▶ **Requirement**
Your task is to return exactly the lines that run from the one containing "The height and" through the end of the listing below, without any pictures.

--------

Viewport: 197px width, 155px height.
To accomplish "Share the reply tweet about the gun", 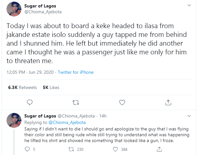I will coord(159,149).
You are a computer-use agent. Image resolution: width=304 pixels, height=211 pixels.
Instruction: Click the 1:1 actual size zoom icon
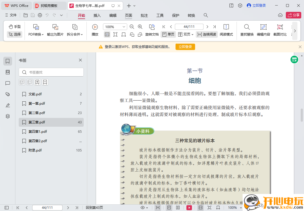click(x=107, y=34)
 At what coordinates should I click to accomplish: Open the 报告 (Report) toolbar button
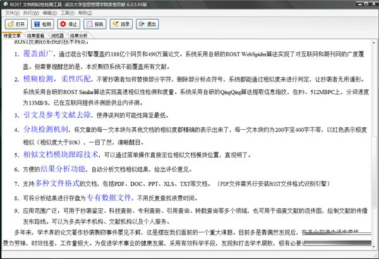pos(95,23)
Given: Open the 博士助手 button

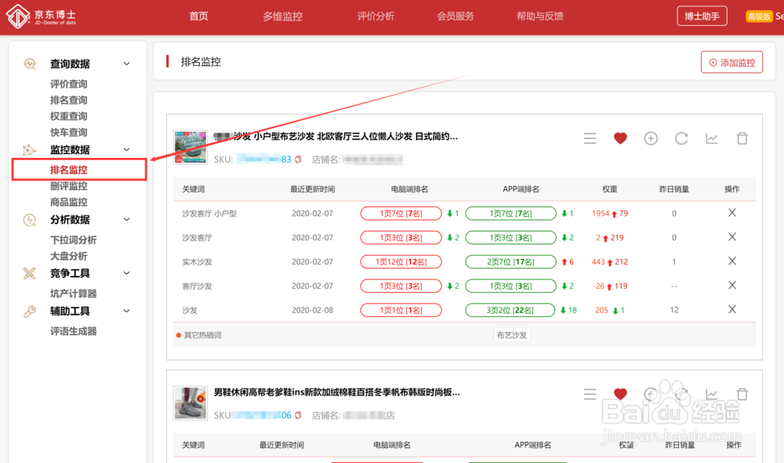Looking at the screenshot, I should 702,15.
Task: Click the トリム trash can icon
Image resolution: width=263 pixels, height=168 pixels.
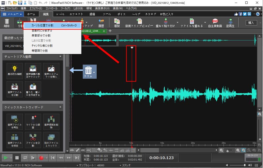Action: pyautogui.click(x=88, y=71)
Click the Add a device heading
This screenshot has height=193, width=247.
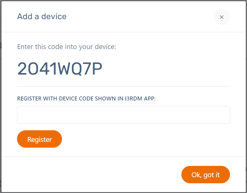42,16
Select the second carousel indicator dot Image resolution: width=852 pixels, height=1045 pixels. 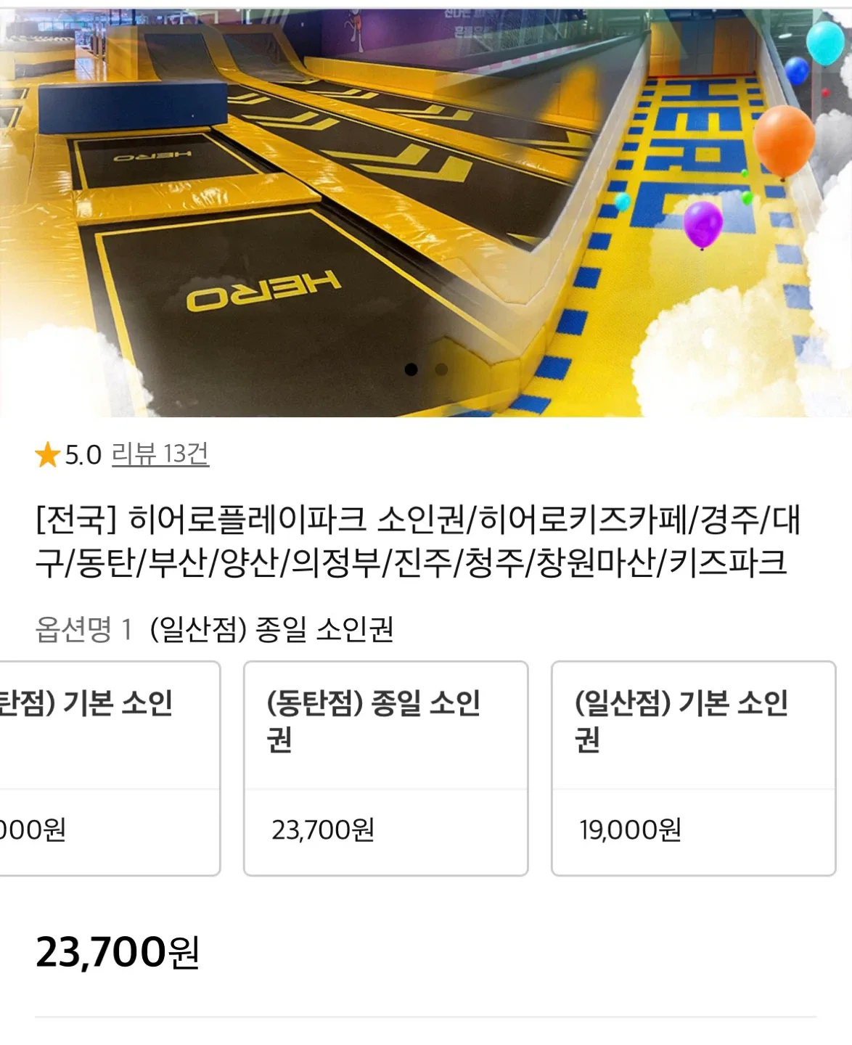pos(441,369)
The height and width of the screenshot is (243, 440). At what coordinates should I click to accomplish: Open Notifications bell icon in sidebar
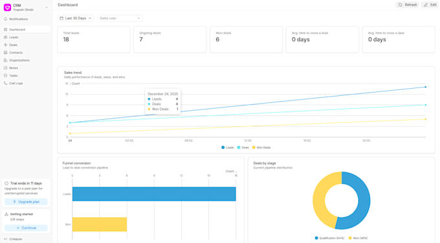coord(5,19)
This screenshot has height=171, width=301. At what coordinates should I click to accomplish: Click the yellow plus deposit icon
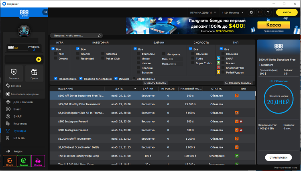point(39,59)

--------

▶ **Response area**
The height and width of the screenshot is (243, 440). At what coordinates should I click to accomplish: Open Notifications bell icon in sidebar
coord(5,19)
This screenshot has height=171, width=301. At what coordinates should I click to accomplish: Click the yellow plus deposit icon
point(39,59)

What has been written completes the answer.